Saturday, January 9, 2016
Walk down memory lane
Aiden's birthday always makes me think back to when I first found out I was pregnant. We'd been together 3 years, we were living together and even though we hadn't talked about it, I think we both figured this was it. I honestly don't remember what I felt back then. I was happy, I was busy working multiple jobs, I was just enjoying life. What I do remember is buying a test after work and going home to take it. I don't remember which job Jared had at the time but I know he got home really late. I want to say maybe he was baking muffins for Perkins and worked some kind of crazy shift. I know that I set my alarm that night for work and went to bed. When the alarm went off I got out of bed and called off sick, then crawled back in and waited for him to wake up.
When he finally woke up I remember telling him and crying. I didn't know what we'd do or how he'd take it. We were young, we didn't have a plan for the future, we very much lived in the moment. In that moment though, and the following minutes, hours, he showed me just why I fell in love with him. Why it was going to be okay. Why I could spend the rest of my life with him by myside. He pulled me close and kissed my head "why are you crying? Isn't this supposed to be a happy thing?" I laughed and hugged him as tight as I could. From that day on, it was a happy thing.
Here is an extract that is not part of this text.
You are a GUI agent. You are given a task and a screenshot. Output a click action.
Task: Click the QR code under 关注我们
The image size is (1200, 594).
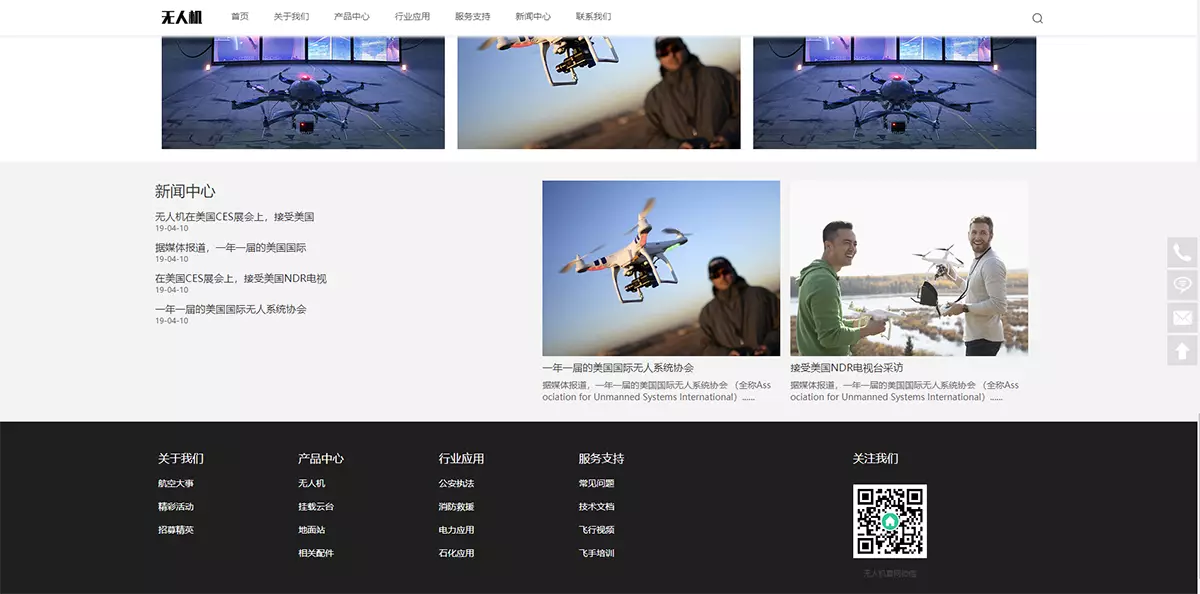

Our life hasn't always been perfect, we've had our share of ups and downs but we've always had each other. No matter what we always know who has our back. I look at my now teenager and he's so much of the good in both of us. He's kind and considerate, he's loyal and trustworthy, he's funny and sarcastic. He's my baby and he's taught me so much about myself, about the mother I want to be, about the friend I want to be...about the person I want to be.
I can't imagine my life any other way. People say that all the time and it sounds so cliche but it's so true.